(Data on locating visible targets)

## begin

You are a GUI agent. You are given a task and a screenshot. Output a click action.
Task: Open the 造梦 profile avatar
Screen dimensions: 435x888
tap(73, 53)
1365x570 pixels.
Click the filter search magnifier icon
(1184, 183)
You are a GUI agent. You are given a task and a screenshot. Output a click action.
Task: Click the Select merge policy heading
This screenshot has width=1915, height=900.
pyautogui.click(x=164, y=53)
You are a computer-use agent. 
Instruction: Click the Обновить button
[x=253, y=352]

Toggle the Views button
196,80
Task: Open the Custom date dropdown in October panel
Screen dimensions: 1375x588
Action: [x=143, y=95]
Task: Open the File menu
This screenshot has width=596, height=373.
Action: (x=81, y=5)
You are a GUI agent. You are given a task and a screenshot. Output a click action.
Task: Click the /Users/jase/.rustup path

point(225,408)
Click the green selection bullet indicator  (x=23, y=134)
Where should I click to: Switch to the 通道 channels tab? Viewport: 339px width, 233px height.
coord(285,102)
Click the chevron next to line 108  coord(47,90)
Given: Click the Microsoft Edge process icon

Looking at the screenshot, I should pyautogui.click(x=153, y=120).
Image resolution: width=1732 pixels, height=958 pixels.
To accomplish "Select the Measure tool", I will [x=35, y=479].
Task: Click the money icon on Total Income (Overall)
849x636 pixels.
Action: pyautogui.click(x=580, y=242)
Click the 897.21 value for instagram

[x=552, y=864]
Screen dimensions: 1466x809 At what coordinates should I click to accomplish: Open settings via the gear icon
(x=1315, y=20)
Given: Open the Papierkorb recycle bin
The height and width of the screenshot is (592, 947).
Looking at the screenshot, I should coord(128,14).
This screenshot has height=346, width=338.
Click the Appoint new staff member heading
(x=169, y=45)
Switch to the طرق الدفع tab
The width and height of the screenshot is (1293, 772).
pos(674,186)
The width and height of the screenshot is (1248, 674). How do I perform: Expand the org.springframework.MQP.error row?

## end

### What is asked
Quote the data above word for word, from its first line up to and including the line that contains "(x=1315, y=20)".

### The answer
You are a GUI agent. You are given a task and a screenshot. Output a click action.
Task: Open the 造梦 profile avatar
Screen dimensions: 435x888
tap(73, 53)
1365x570 pixels.
Click the filter search magnifier icon
(1184, 183)
You are a GUI agent. You are given a task and a screenshot. Output a click action.
Task: Click the Select merge policy heading
This screenshot has width=1915, height=900.
pyautogui.click(x=164, y=53)
You are a computer-use agent. 
Instruction: Click the Обновить button
[x=253, y=352]

Toggle the Views button
196,80
Task: Open the Custom date dropdown in October panel
Screen dimensions: 1375x588
Action: [x=143, y=95]
Task: Open the File menu
This screenshot has width=596, height=373.
Action: (x=81, y=5)
You are a GUI agent. You are given a task and a screenshot. Output a click action.
Task: Click the /Users/jase/.rustup path

point(225,408)
Click the green selection bullet indicator  (x=23, y=134)
Where should I click to: Switch to the 通道 channels tab? Viewport: 339px width, 233px height.
coord(285,102)
Click the chevron next to line 108  coord(47,90)
Given: Click the Microsoft Edge process icon

Looking at the screenshot, I should pyautogui.click(x=153, y=120).
Image resolution: width=1732 pixels, height=958 pixels.
To accomplish "Select the Measure tool", I will [x=35, y=479].
Task: Click the money icon on Total Income (Overall)
849x636 pixels.
Action: pyautogui.click(x=580, y=242)
Click the 897.21 value for instagram

[x=552, y=864]
Screen dimensions: 1466x809 At what coordinates should I click to accomplish: Open settings via the gear icon
(x=1315, y=20)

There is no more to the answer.